I’ve been reading poems by Kapka Kassabova recently and finding a lot of uncertain comfort in them. I have quite an uneasy relationship with my heritage, but I couldn’t really resist reading a New Zealand Bulgarian immigrant poet once I realised we had one of those. Kassabova is about the same age as my mum, from the same end of the country, and they both went to language schools. I think I was curious if there was something, somehow, I’d recognise in her work. And I’m not sure if that happened, but I did find some of her work enormously resonant.

Preparation for the big emptiness

 

Smudges of moon in the morning —
fingerprints of the moon-eaters

A new core gathers for the evening
to be plucked and crumbled by other hands

Sometimes, there is blue in between
Sometimes, there is no one

You must prepare for the big 
emptiness to come

It has come

When it comes
you must spread yourself thinly,
transparently,
to fill what can’t be filled

It has come

Unlike the moon you must do it
without breaking

 

Kapka Kassabova
in Someone else’s life, Auckland University Press, 2003

 

Also, I found it sweet that we have the same publisher.
(Thanks AUP, you have this very specific niche totally covered)

What particularly matters to you in your poetry and in the poetry of others, whether using ear, eye, heart, mind – and/or anything ranging from the abstract and the absent to the physical and the present?

There’s that Audre Lord essay about poetry not being a luxury, and I’m sure everyone already knows the gist and follows the instagram account etc etc. But when I’m feeling a bit hopeless about writing, I come back to the metaphor that opens the essay:

The quality of light by which we scrutinize our lives has direct bearing upon the product which we live, and upon the changes which we hope to bring about through those lives. It is within this light that we form those ideas by which we pursue our magic and make it realized. This is poetry as illumination.

I sometimes think that, if I must write a poem instead of throwing bricks at politicians, well then that poem had better be beautiful and glorious and profound and timely and serious, and I’m not convinced I’m up to that almost-impossible task.
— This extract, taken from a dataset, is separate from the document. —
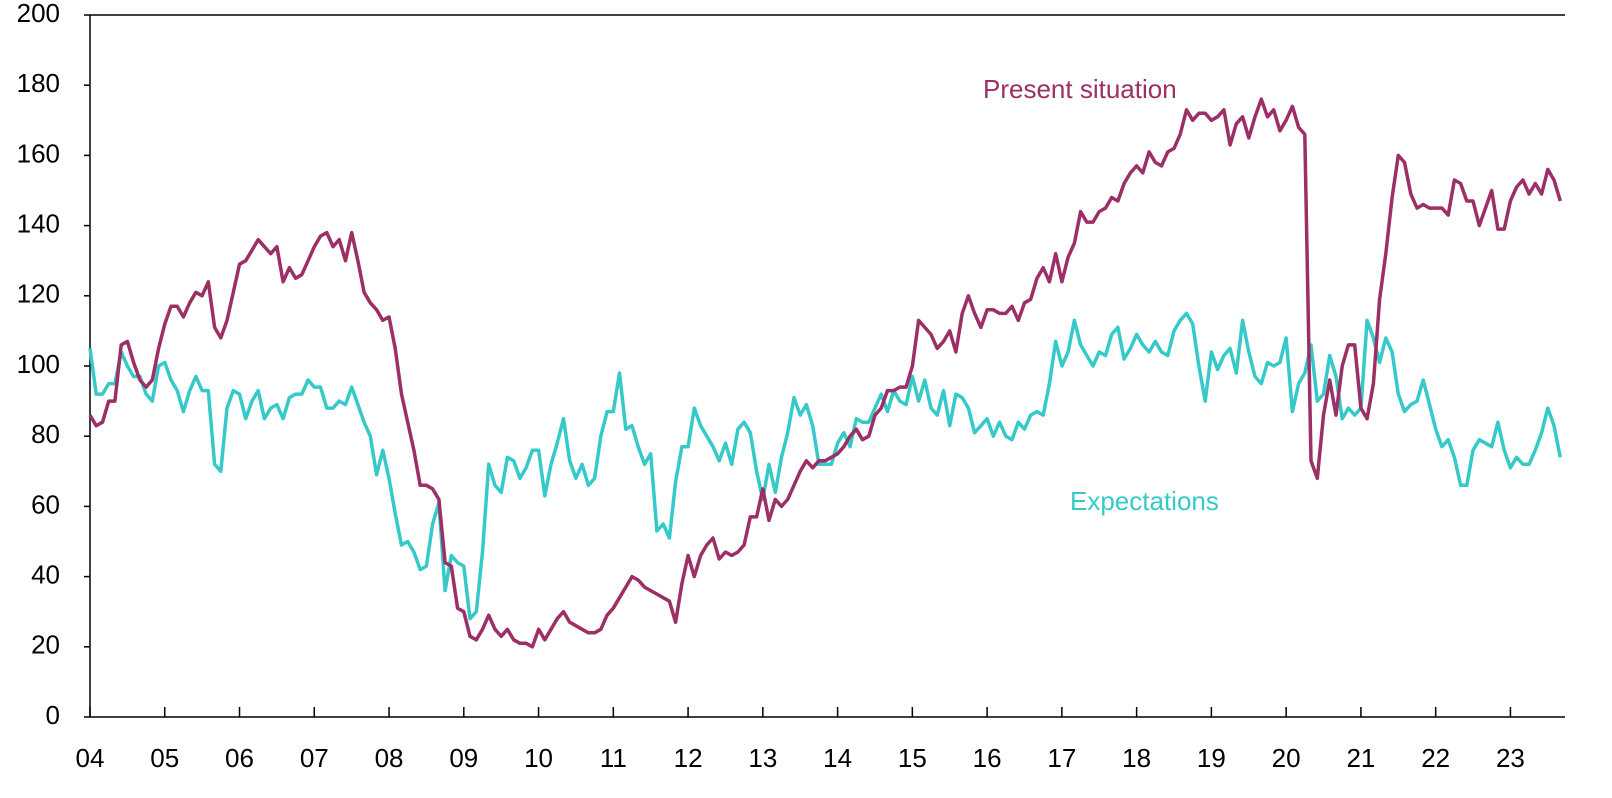 The image size is (1612, 798). What do you see at coordinates (46, 574) in the screenshot?
I see `y-tick-label: 40` at bounding box center [46, 574].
But the other thought, and the thought which is more true I think, is that maybe it’s less about any individual thing we produce, and more about slowly changing the quality of the light. 

I wrote a very silly little poem for an exhibit a few months ago, and it’s really just a love poem to poetry and frivolity and shared jokes:

For Anaktoria
After Sappho, fragment 16

 

I am ordering bread for the table at a mid range chain restaurant
winking over broccoli soup

my heart a pepper grinder
my tongue a mistake

I want to take you to the waterfront market 
and purchase seasonal produce

string bags bursting with blackpurple eggplant
silverbeet spinach
fat sheaves of kale
bruise-coloured beetroots

tomato skins splitting with sweetness

and next thing you know we will be dressed as fatted calves
burning ourselves alive at the registry office

oh Anaktoria 

have you never lied
with violets in your lap?

the fiction too sweet to 
surrender easily

 

Dani Yourukova

Is there a word or idea, like a talisman, that you hold close at the moment. For me, it is the word connection.

“community”

Dani Yourukova is a poet, researcher, and amateur occultist. Their poetry and essays have been published in places like Sweet Mammalian, The Spinoff, Bad Apple, and Turbine Kapohau. Their debut poetry collection Transposium was published by Auckland University Press late last year.